Project Summary Trichomonas vaginalis is the causative agent of the most common, non-viral sexually-transmitted infection with >250 million new cases reported annually in the world and 5-7 million cases in the United States. More Americans are infected with this parasite than with any other eukaryotic pathogen. In addition to infections of the urogenital tract, trichomoniasis increases the risk of adverse pregnancy outcomes, HIV transmission, and cervical and prostate cancer. Only two drugs of the same class are FDA-approved for treatment, metronidazole and tinidazole. Although generally effective, treatment failures occur in a substantial fraction of patients (1- 17%), and the drugs have significant liabilities, with moderate to severe adverse effects when given by the only approved, oral route for trichomoniasis. Given its prevalence, its association with multiple disease outcomes, and an increase in drug-resistant strains, new antimicrobials against T. vaginalis are urgently needed. We discovered in preliminary studies that inhibitors of the proteasome, an essential cellular machinery for the degradation and recycling of cell proteins, effectively kill T. vaginalis and overcome metronidazole resistance. Based on these intriguing findings, the project has the overall objective to develop proteasome inhibitors as a novel therapeutic option for the treatment of trichomoniasis. We will perform whole-cell activity screens of several well-defined libraries of proteasome inhibitors to identify the most potent hits, confirm that the hits inactivate the targets in the parasite, and explore the in vivo efficacy of the best compounds in murine models of trichomonad infection. Together, the project is important and innovative in several key aspects, including the indication of trichomoniasis, the proteasome as a new drug target in the parasite, the use of whole-cell screening and well-defined, targeted chemical libraries, complementation of whole-cell screening with mechanistic biochemical studies, and a focus on topical drug administration as a novel therapeutic approach for the infection. The studies will be conducted by an outstanding multi-disciplinary research team with complementary expertise in parasitology, antimicrobial drug development, proteasome biology, and medicinal chemistry. This broad expertise will be instrumental for achieving the project objective to develop a new class of potent trichomonacidal agents.

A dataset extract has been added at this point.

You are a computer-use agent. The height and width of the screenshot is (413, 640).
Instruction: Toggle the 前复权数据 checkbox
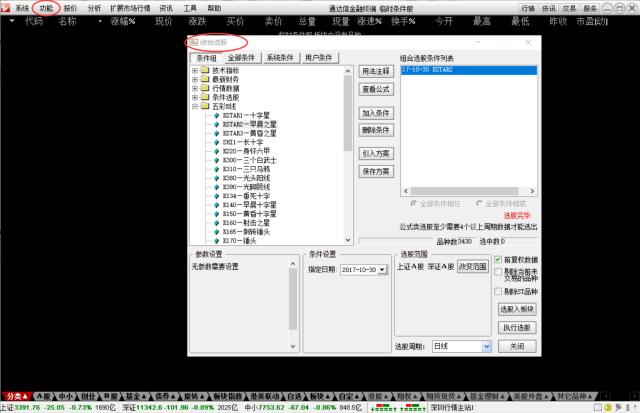pyautogui.click(x=498, y=259)
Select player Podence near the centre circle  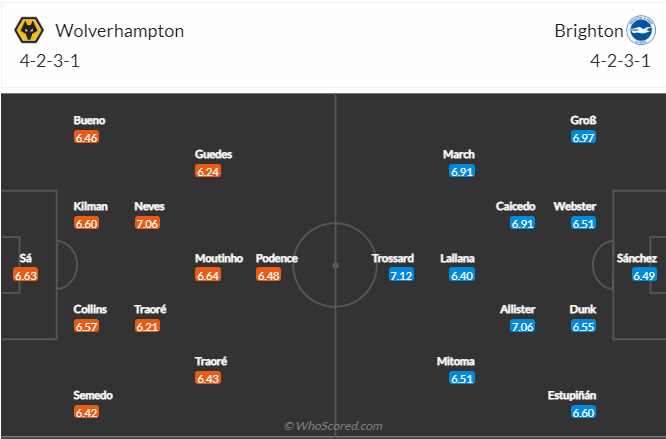click(x=277, y=259)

项目概要 阴道毛滴虫是最常见的非病毒性传播感染的病原体 全球每年报告新病例超过 2.5 亿，美国报告新病例 5-700 万。更多的 美国人感染这种寄生虫的情况比感染任何其他真核病原体的情况要多。除了感染 泌尿生殖道、滴虫病会增加不良妊娠结局、艾滋病毒传播和 宫颈癌和前列腺癌。同类药物中只有两种获得 FDA 批准用于治疗：甲硝唑 和替硝唑。尽管通常有效，但相当一部分患者会出现治疗失败的情况（1- 17%），并且这些药物有很大的责任，当由唯一的人给予时会产生中度至严重的不良反应 批准的口服途径治疗滴虫病。鉴于其患病率及其与多种疾病结果的关联， 随着耐药菌株的增加，迫切需要针对阴道毛滴虫的新抗菌药物。我们 在初步研究中发现蛋白酶体的抑制剂，这是一种重要的细胞机制 降解和回收细胞蛋白，有效杀灭阴道毛滴虫，克服甲硝唑耐药性。 基于这些有趣的发现，该项目的总体目标是开发蛋白酶体抑制剂作为 治疗滴虫病的新治疗选择。我们将进行全细胞活性筛选 几个明确定义的蛋白酶体抑制剂文库，用于识别最有效的命中，确认命中 灭活寄生虫中的靶标，并探索最佳化合物在小鼠模型中的体内功效 滴虫感染。总之，该项目在几个关键方面都很重要且具有创新性，包括 滴虫病的适应症、蛋白酶体作为寄生虫的新药物靶标、全细胞的使用 筛选和明确的、有针对性的化学库，全细胞筛选的补充 机械生化研究，重点关注局部给药作为一种新型治疗方法 为了感染。这些研究将由杰出的多学科研究团队进行 寄生虫学、抗菌药物开发、蛋白酶体生物学和医学方面的互补专业知识 化学。这种广泛的专业知识将有助于实现开发新类别的项目目标 有效的滴虫酸剂。